Coefficients of Zhegalkin polynomials are in $$\mathbb{Z}/2\mathbb{Z}$$, which represents the set of integers modulo 2. Thus, $$\mathbb{Z}/2\mathbb{Z}$$ has two elements: one that represents 0 and another for 1. Multiplication and addition have been replaced with boolean AND and XOR, respectively. For example, the polynomial $$x^2 + x + 1$$ represents the boolean operation $$\left(x \land x\right) \oplus x \oplus 1$$ where $$1$$ represents a “true” value. We will use $$\oplus$$ to denote addition via XOR in order to avoid confusion with regular addition.

These changes greatly simplify the different kinds of polynomials available. Since $$x \land x$$ is equivalent to $$x$$, we have $$x = x^2 = x^3 = x^4 = \,\, ...$$ and thus it is not necessary to raise variables to a power.

Zhegalkin polynomials are capable of representing any boolean operation. For example, the following connectives are mapped to their equivalent polynomials:

\begin{align*} \neg a & \rightarrow a \oplus 1 \\ a \lor b & \rightarrow a \oplus b \oplus ab \\ a \Rightarrow b & \rightarrow ab \oplus a \oplus 1 \end{align*}

When converted in this manner, Zhegalkin polynomials represent a normal form for boolean operations. What this means is that any two equivalent boolean operations will be equal when represented as Zhegalkin polynomials.

This property becomes immensely useful in the context of automated theorem proving. Since expressions in boolean algebra correspond to propositions in propositional logic, we can prove that two propositions are equivalent (or not) by converting them to Zhegalkin polynomials and performing an equality check.
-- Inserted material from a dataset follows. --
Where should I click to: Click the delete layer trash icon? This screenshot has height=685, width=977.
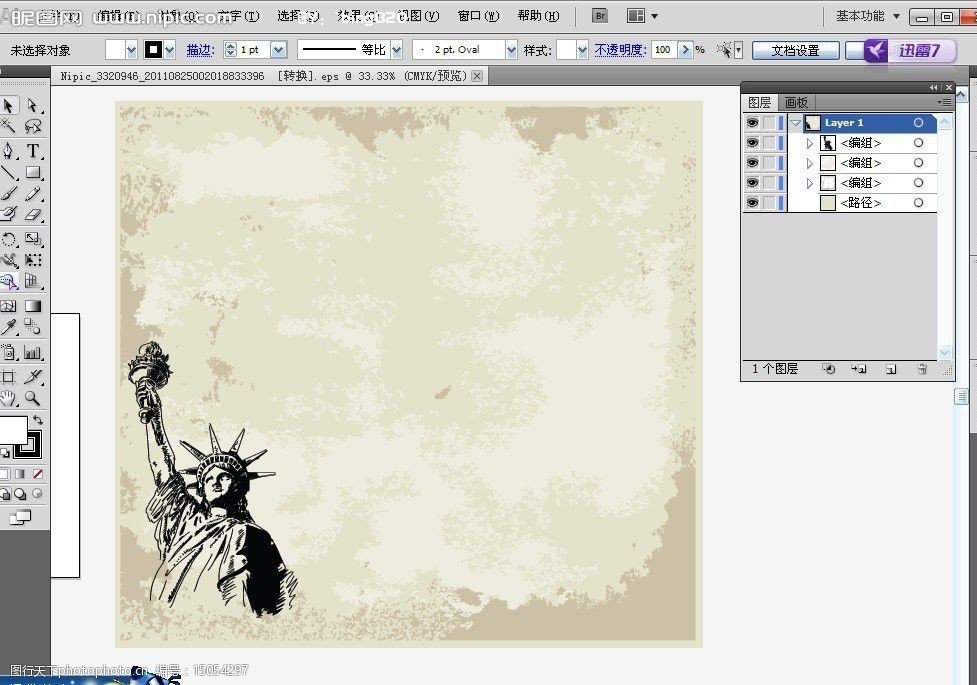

As an example, consider De Morgan’s laws. One of the laws states that $$\neg\left(P \lor Q\right) \iff \left(\neg P\right) \land \left(\neg Q\right)$$. Converting the left-hand side to a Zhegalkin polynomial, we see:

\begin{align*} \neg\left(P \lor Q\right) &= \neg\left(P \oplus Q \oplus PQ\right) \\ &= P \oplus Q \oplus PQ \oplus 1 \end{align*}

If we do the same to the right-hand side, we find:

\begin{align*} \left(\neg P\right) \land \left(\neg Q\right) &= (P \oplus 1) \land (Q \oplus 1) \\ &= (P \oplus 1)(Q \oplus 1) \\ &= PQ \oplus P \oplus Q \oplus 1 \end{align*}

Since $$\oplus$$ is commutative, both sides are equal and we have proven the law.

The ease with which properties like De Morgan’s laws can be checked shows just how effective this method can be. However, it’s important to note that while this method works well for propositional logic, it breaks down when you move to first-order logic, which augments propositional logic with universal and existential quantifiers. Unfortunately, there does not exist a similar method for first-order logic, as logical consequence is no longer decidable.

In short, Zhegalkin polynomials provide an interesting way of looking at propositions. Their simple representation permits a straightforward method to determine whether propositions are equivalent. However, their application is limited due to the necessity of first-order logic in many situations.